Bahçeli’nin, "Madem irticai faaliyetlere karşı bu kadar hassastınız, o zaman FETÖ'nün 1980'li yılların başından itibaren askeri okullara nasıl sızdığını, örgüt üyelerinin nasıl kamufle olduklarını, ne çabuk hafıza kayıtlarınızdan çıkardınız?" şeklindeki 15 Temmuz’a gönderme yapan bilgi ve mantıktan uzak yorumu da “gerekçe-sonuç” bahaneleriyle bu korkunç operasyonu küçümsemeye ve aradan geçirmeye yönelik bir çabadan başka bir şey değil. İrtica ile beyni yıkanmış veya bu kökenden gelen bir aile yapısına sahip birinin TSK’ya sokulması, “laiklik kaldırılsın, faiz yok edilsin, İstanbul Sözleşmesi feshedilsin” diyen imamlardan çok daha farklı bir çöküş yaratır. Bu değişikliği savunanlar, devletin ağır silahlarını irticanın eline veriyor. İleride bu güce erişen laiklik, çağdaşlık ve demokrasi düşmanı insanlar bu silahları kendi halkına karşı yönelttiği veya tehdit unsuru olarak ortaya koyduğu zaman, kim kafasını nereye vuracak? Yeniden bir “kandırılma sorunsalı” mı dinleyeceğiz? Engin Altay ve Özgür Özel bu olayın vahametini ortaya koymak için gecesini gündüzüne katıp duyarlılık oluşturmaya çalışıyor, ben ise aklı başında her siyasiden bu ivedi ve cesur tepkileri vermelerini, masaya yumruklarını vurmalarını bekliyorum. Özellikle, sağ kökenden gelip ana muhalefet partisine girmiş insanlardan da bu ağır konuda çok daha net ifadeler görmek istiyorum. Bu konu, yoğun bakımdaki bir hastanın oksijen maskesini çıkararak onu ölüme taşımaktan farksız bir hamle! Abarttığımı mı zannediyorsunuz? Üzülerek hatırlatayım ki, 40 yıldır “paranoya” diye eleştirilen her görüşüm haklı çıktı. Hem de haksız çıkabilmek için bu uğurda ömrümüzü ters dalgaları durdurmaya adamışken… Fark şu, Silahlı Kuvvetlerimizi adeta yok etmek isteyen bu hamle gerçekleşirse, 5-10 yıl sonra yine bu doğruları haykıran bizler haklı çıktığımız zaman, size seslenebileceğimiz mecralar da olamayacak! Bizi dibine atmak istedikleri çukurun derinliğini ve geri dönülmezliğini daha nasıl anlatabilirim?
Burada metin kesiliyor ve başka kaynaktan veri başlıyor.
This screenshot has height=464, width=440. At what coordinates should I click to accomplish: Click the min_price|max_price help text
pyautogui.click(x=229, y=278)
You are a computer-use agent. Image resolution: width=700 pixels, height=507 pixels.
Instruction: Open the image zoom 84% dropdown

SON DAKİKA: DEVLETİN AYM’SİNİ DE KAPATABİLEN BAHÇELİ!

Son dakika gündemi: AYM’nin HDP dava dosyasını Yargıtay Cumhuriyet Başsavcısı’na iade edip yeniden düzenlenmesini talep etmesinin ardından, Bahçeli’nin “HDP’nin kapatılması kadar Anayasa Mahkemesi’nin de kapanması artık ertelenemez bir hedef olmalıdır” sözleri, artık gözlerin nasıl köreldiğini bize mükemmel şekilde göstermektedir. Bu yaşanan, “folie des grandeurs” tutkusuna girenlerin, nasıl kendilerini devletten üstün görebildiğinin kanıtıdır.
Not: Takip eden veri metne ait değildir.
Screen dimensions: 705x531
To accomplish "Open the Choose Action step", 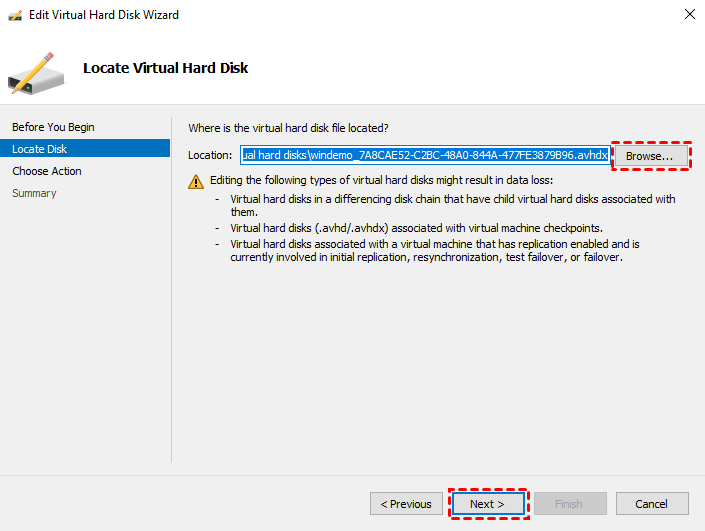I will (47, 171).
Yapmaya çalıştığım, konunun günlük siyasi bir olay olmadığını anlatmak ve bu büyük operasyonun hangi yöntemlerle yaşama geçirileceğinin kodlarını deşifre etmek.

Siyasette, insan ilişkilerinde, sanatta, toplumsal olaylarda, durumlar ve değişimler vardır. 1981’de yaptığım “Durum ve Değişim” serisinin ana konusu budur. Durumlar, bazen direkt fark edilir bazense yavaş yavaş gelişir; çok önemli görünmeden, arada en fazla homurdanmalara neden olacak şekilde dev bir tsunaminin hazırlık safhası olurlar. Değişimlerde ise, deprem olmuş gibi, ülkeler, rejimler, hayatlar, toprak her şey altüst olabilir, göçük altında kalınabilir ve hiçbir şey anlayamamış insanlar “Bunlar da nereden çıktı, alt tarafı şurada ‘dolar çıktı dolar indi’ diye oyalıyorduk” diye baka kalırlar, bilmem anlatabildim mi?